**Dataset items:**
+--

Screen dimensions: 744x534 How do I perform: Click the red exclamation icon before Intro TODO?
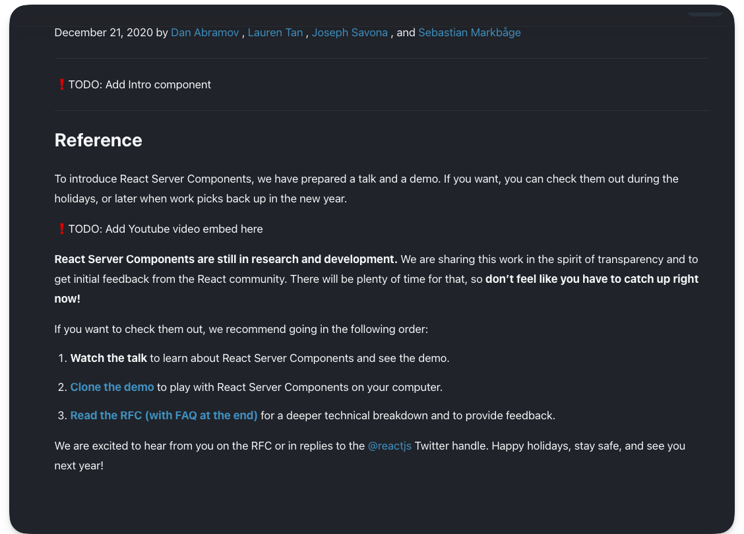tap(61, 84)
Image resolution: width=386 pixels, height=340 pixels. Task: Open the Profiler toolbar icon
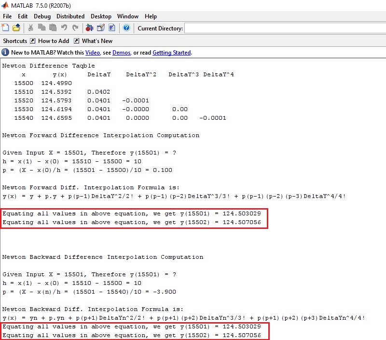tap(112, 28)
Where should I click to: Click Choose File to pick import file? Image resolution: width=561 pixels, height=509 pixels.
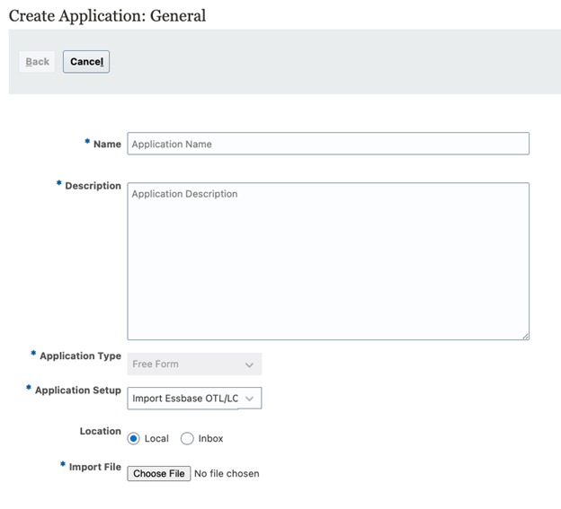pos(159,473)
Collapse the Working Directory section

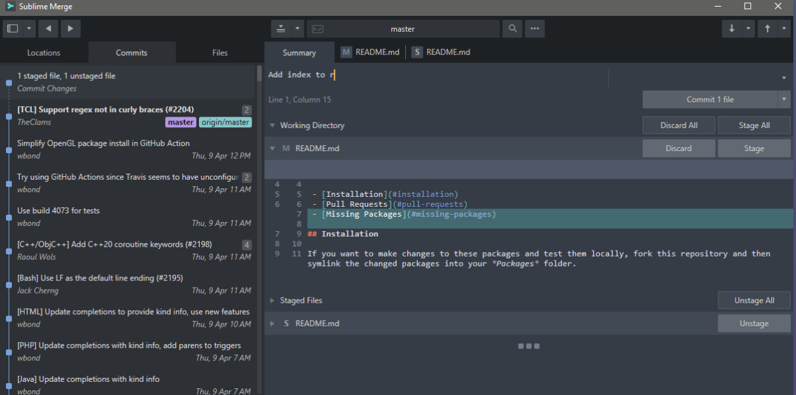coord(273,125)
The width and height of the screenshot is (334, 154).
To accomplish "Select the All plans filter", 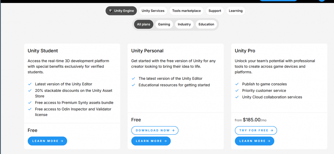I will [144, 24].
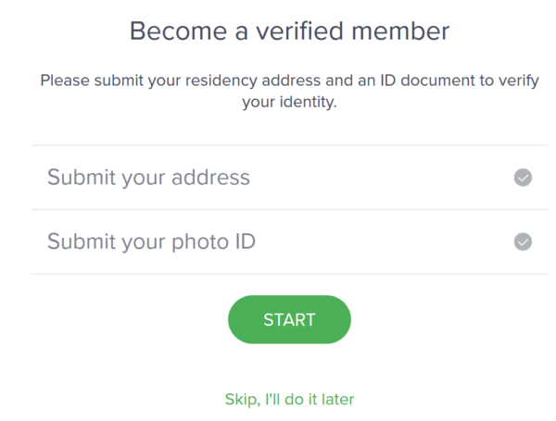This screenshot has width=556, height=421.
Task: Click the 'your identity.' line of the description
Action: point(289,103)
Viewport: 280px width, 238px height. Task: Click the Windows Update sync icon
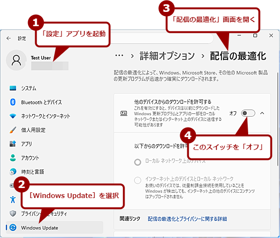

+--

**TO DO:** The response should hold only an exact retyping of the lines from the beginning of the data through the line containing "The width and", both ends kept, pictures omitted.

**SOLUTION BELOW:**
Screen dimensions: 744x534 How do I perform: Click the red exclamation icon before Intro TODO?
tap(61, 84)
Image resolution: width=386 pixels, height=340 pixels. Task: Open the Profiler toolbar icon
tap(112, 28)
Where should I click to: Click Choose File to pick import file? Image resolution: width=561 pixels, height=509 pixels.
pos(159,473)
Collapse the Working Directory section

coord(273,125)
The width and height of the screenshot is (334, 154).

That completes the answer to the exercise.